Easter and Tomb Sweeping Festival: A Time to Honor the Dead


             Three years ago, the Chinese government decided to shorten the 5-day May Holiday (Labor Day)  and mix in a few 1-day holidays dispersed throughout the year. 
           One of these added holidays was Qing Ming Jie, or Tomb Sweeping Festival, held on April 5.

            This traditional Chinese day was set aside for relatives to return to their countryside homes to clean the tombs of their ancestors.  At that time, many people were buried deep in the mountainsides where a full year of weeds and brush had built up.  Family members returned to gravesites to tidy things up, light incense, burn paper money for the dead to spend in heaven and set off firecrackers to ward away evil spirits.  It was a very important part of honoring the dead.

            This was never a holiday before so most people just chose a day closest to April 5 to pay their respects or didn’t bother. But now with the holiday, students and distant family members are able to travel back to their hometowns for their traditional day of remembrance.

            This year, April 5 is on Monday.

            It’s an official holiday with schools and government offices being closed.  For our school, an added Tuesday off was given so students would have a chance to participate in gatherings on Monday, then have Tuesday to travel back to school.

            As always in Chinese schools, however, an unofficial day off must be made up.  Thus Saturday, we had make-up classes for those courses we would miss on Tuesday.


            My  students came to lessons this morning in a rather dismal mood due to the chilly rain and dreary weather.  They also came in rather slim numbers.  Quite a few had left for home the day before after asking for leave from departmental heads.  Those who stayed live too far away for their Tomb Sweeping activities so they are stuck here on our small campus to sleep and eat away the next 3 days.

            I’m sure they’d love to be in the computer cafes, surfing the Net and chatting online with friends, but once again, we find ourselves without electricity.

            Rumor has it that Sunday will give us the same meiyou dian experience with illumination taking place around 7:30 p.m. after 12 hours doing without.


           Despite doing without, seemingly forced upon me as my sacrifice for lent, my Easter Sunday will still be a joyous one.  I’m not about to let meiyou dian spoil my “He is Risen!” moment. 


            Many blessings for Easter and hoping this Resurrection Day, shared with your loved ones and church community, is a memorable one.

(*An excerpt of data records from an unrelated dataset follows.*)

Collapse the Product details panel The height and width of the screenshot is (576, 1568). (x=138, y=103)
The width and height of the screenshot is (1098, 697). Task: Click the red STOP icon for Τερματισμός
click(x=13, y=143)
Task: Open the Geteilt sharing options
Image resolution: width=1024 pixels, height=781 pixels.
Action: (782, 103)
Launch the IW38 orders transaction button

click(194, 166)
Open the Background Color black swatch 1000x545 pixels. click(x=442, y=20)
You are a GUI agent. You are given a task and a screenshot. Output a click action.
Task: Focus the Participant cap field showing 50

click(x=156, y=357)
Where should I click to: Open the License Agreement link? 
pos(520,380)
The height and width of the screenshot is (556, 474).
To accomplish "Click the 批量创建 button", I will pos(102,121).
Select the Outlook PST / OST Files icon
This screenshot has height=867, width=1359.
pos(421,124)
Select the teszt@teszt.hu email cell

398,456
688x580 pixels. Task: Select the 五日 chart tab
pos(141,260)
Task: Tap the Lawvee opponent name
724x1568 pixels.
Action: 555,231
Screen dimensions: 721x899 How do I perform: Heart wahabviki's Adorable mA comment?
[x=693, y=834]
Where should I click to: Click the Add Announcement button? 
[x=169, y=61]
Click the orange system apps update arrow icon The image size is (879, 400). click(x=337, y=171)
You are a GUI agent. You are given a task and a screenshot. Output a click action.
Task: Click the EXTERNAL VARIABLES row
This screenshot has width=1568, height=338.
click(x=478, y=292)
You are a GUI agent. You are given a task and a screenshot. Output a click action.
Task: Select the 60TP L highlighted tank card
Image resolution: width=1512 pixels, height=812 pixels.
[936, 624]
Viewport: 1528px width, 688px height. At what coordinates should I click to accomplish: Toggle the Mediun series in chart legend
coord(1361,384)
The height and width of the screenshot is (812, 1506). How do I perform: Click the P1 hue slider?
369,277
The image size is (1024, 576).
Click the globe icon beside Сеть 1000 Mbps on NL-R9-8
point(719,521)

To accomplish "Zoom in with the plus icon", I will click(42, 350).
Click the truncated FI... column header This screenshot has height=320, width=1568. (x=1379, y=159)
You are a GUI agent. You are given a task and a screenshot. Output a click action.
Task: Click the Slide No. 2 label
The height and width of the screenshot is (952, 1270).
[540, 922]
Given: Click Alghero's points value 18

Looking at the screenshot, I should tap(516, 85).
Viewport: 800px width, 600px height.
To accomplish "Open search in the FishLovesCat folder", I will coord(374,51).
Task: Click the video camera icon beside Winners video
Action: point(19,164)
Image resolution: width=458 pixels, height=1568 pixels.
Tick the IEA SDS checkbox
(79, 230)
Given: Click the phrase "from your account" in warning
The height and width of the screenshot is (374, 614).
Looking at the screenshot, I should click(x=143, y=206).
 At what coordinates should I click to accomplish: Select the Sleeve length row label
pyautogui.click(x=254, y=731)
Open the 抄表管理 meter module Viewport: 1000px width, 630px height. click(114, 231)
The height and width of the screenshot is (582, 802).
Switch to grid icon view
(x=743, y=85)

            From Longzhou, China —  Ping An (Peace)!


About connieinchina

I have been in the Asia region for 30 years as an English language teacher. 28 of those have been spent with the Amity Foundation, a Chinese NGO that works in all areas of development for the Chinese people. Amity teachers are placed at small colleges throughout China as instructors of English language majors in the education field. In other words, my students will one day be English teachers themselves in their small villages or towns once they graduate. Currently, this is my 13th year in Luzhou Vocational and Technical College. The college is located in Luzhou city (loo-joe), Sichuan Province, a metropolis of 5 million people located next to the Yangtze River .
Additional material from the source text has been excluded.